After a moment’s hesitation, Corso moved ahead with a purpose that suggested he was already familiar with his surroundings. Dakota watched with the rest as he brought images up on a screen comprising part of the base staff’s crudely wired-in instrumentation, and saw what she guessed must be a map of the derelict’s interior. It didn’t take much guesswork to realize that the colour-coded corridors and rooms marked there represented only a tiny portion of the derelict’s interior.
Corso’s expression remained nervous and tense. Something still lurked within these walls, and Dakota could sense its intelligence somewhere deep behind the pale surfaces either side of her. The ubiquitous light made her feel increasingly vulnerable and naked. Without any shadows, where could any of them hide?
Corso tapped at a panel set below the screen, with expert ease. New images flashed up one after the other, appearing to be closed-circuit views of other parts of the derelict’s interior. Screeds of unreadable gibberish that she guessed were some form of alien language accompanied these images. After a moment her Ghost tentatively identified parts of the text as an archaic form of the Shoal machine language.
Corso took off his gloves, wiped his bare hands on his gel suit and muttered something to himself.

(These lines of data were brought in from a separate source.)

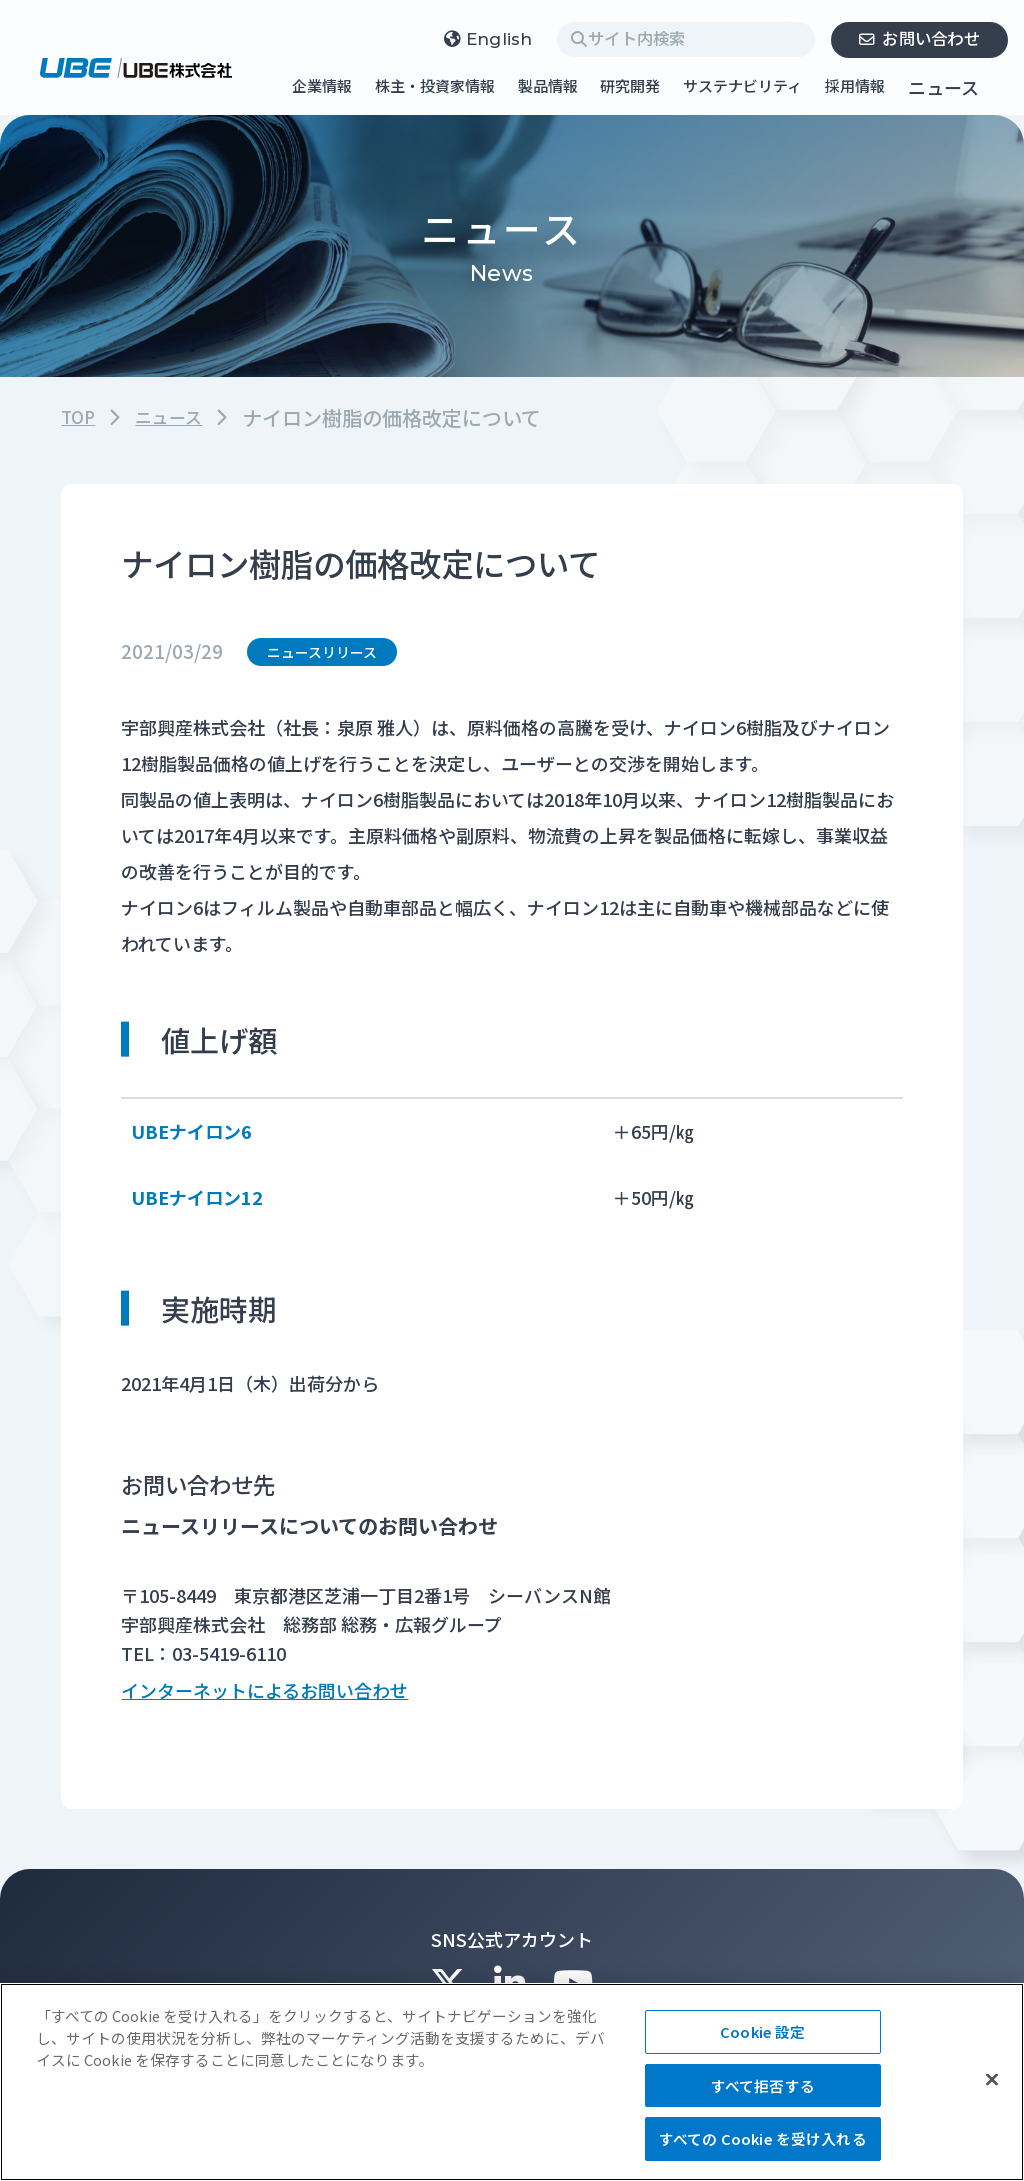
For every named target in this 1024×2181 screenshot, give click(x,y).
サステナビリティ (742, 87)
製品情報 (548, 87)
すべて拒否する (763, 2085)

It was already getting too warm for the gel suits: one more sign that the derelict’s main systems were still functioning.

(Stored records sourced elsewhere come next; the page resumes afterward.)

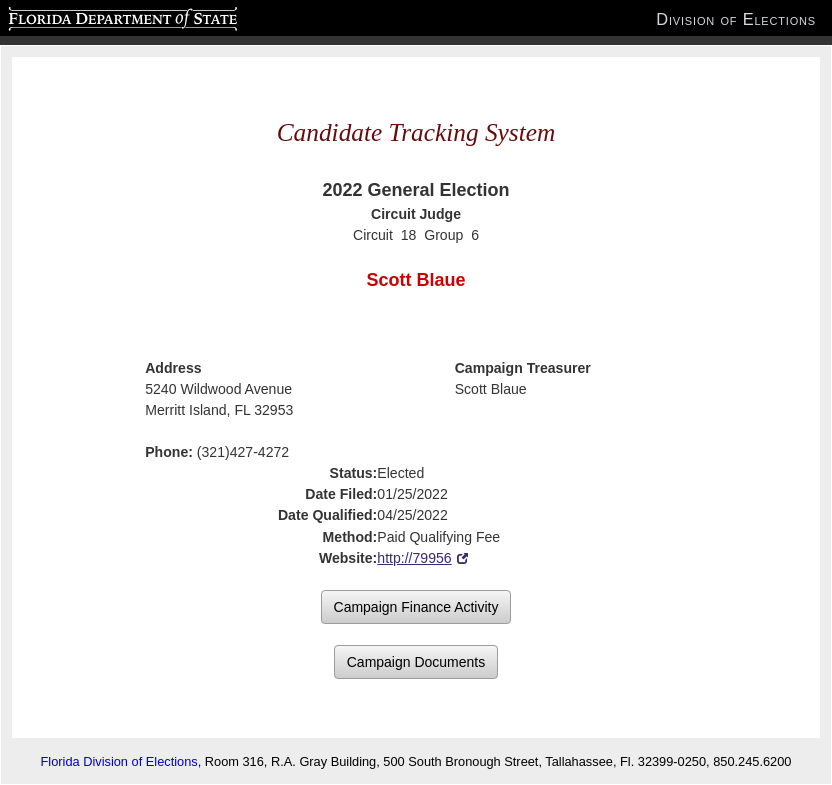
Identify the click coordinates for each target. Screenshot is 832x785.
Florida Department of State (83, 16)
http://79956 (414, 558)
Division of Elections (736, 19)
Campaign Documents (416, 662)
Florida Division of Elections (119, 761)
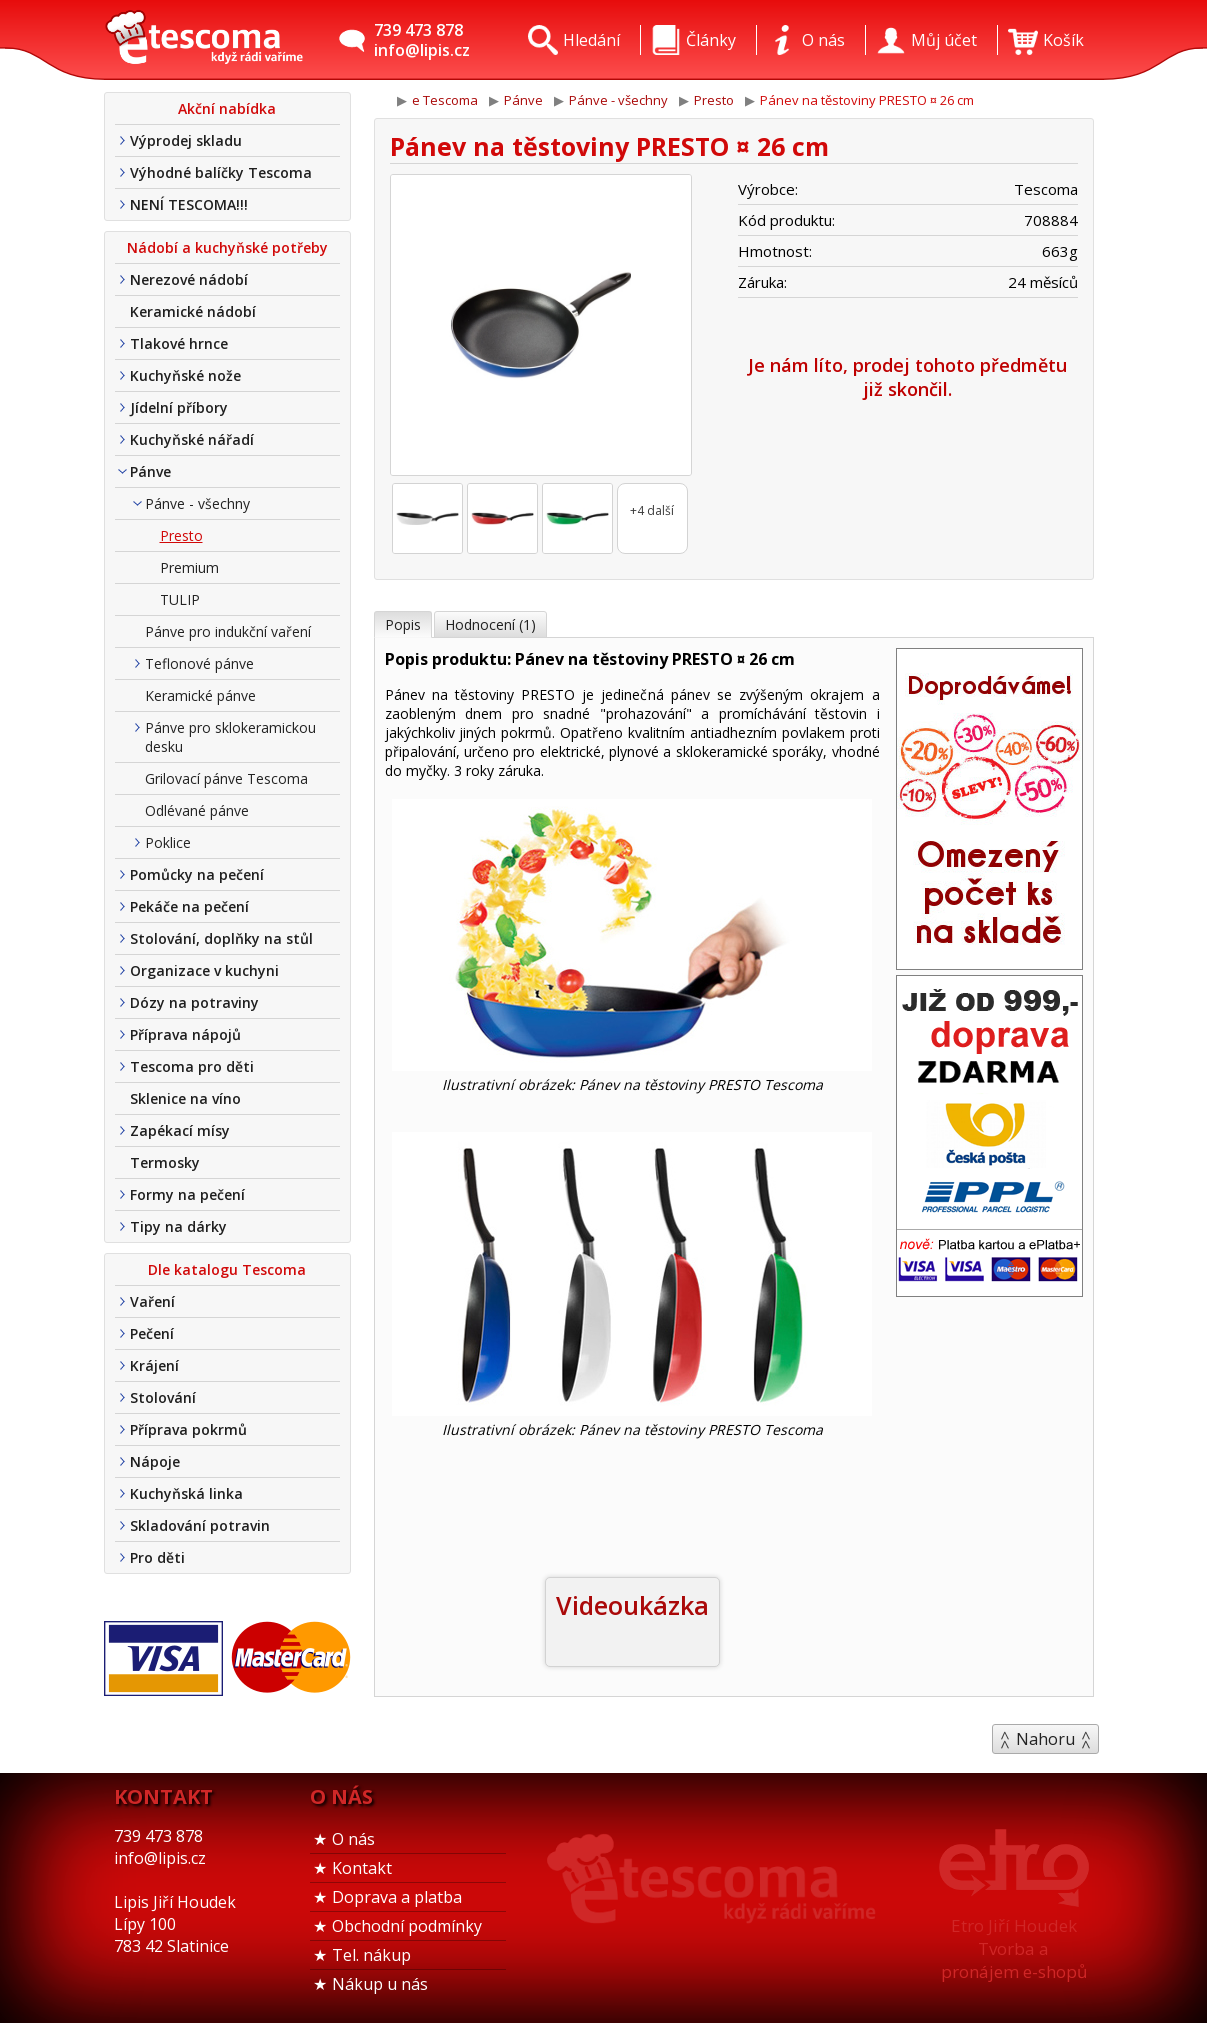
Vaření (152, 1301)
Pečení (152, 1333)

‘OK,’ said Corso, pulling something out of his pocket. ‘Moment of truth time.’
He placed the object—a slender grey box scarcely larger than a human thumb—into a niche just below the screen. A m
oment later a faint but discernible hum filled the air. Dakota half-expected some monster to come rampaging down one of the corridors, angry at being woken from its aeons-long sleep. Instead, nothing happened bar a succession of new images and mostly incomprehensible data flickering across the screen like lightning.
The map of the derelict’s interior reappeared, except this time new corridors and rooms began appearing, shaded green where the original map was coloured blue. Arbenz and Mansell grinned and shouted in delight, and even Corso managed a shaky grin.
‘Good work, Corso,’ said Arbenz, clapping a hand on his shoulder. ‘Do we have access yet to the main deck or the engines?’
Corso shook his head. ‘No, I didn’t expect to this early, but it’s still a lot more than we could reasonably have expected.’
Arbenz looked ecstatic regardless. Even Kieran Mansell’s normally stony features retained a satisfied smile.
‘Now,’ said the Senator, ‘we need to test the machine-head interface.’
Dakota stared first at Arbenz, and then at Corso, but he avoided her gaze, a flicker of shame crossing his tight-lipped expression.
Arbenz’s glee settled back into the more familiar, unctuous smile. ‘Lead on, Lucas.’ He turned to Dakota. ‘I mean it when I say you’re going to like what we’ve got waiting ahead for you. You’re going to fly this thing back to Redstone for us.’
Dakota merely nodded in a daze.
Corso filled the silence with a string of nervous patter as he led them further down the passageway and deeper into the belly of the beast. What appeared to be small service robots raced ahead of them, apparently scouting out the intersections and twists ahead.
‘Whoever the ship was built by, they definitely weren’t Shoal. But they did have close contact with them. There are translation protocols embedded in the derelict’s operating systems that allow communication between machinery belonging to both species. It’s like a Rosetta Stone, a key to understanding who they are and where they came from.’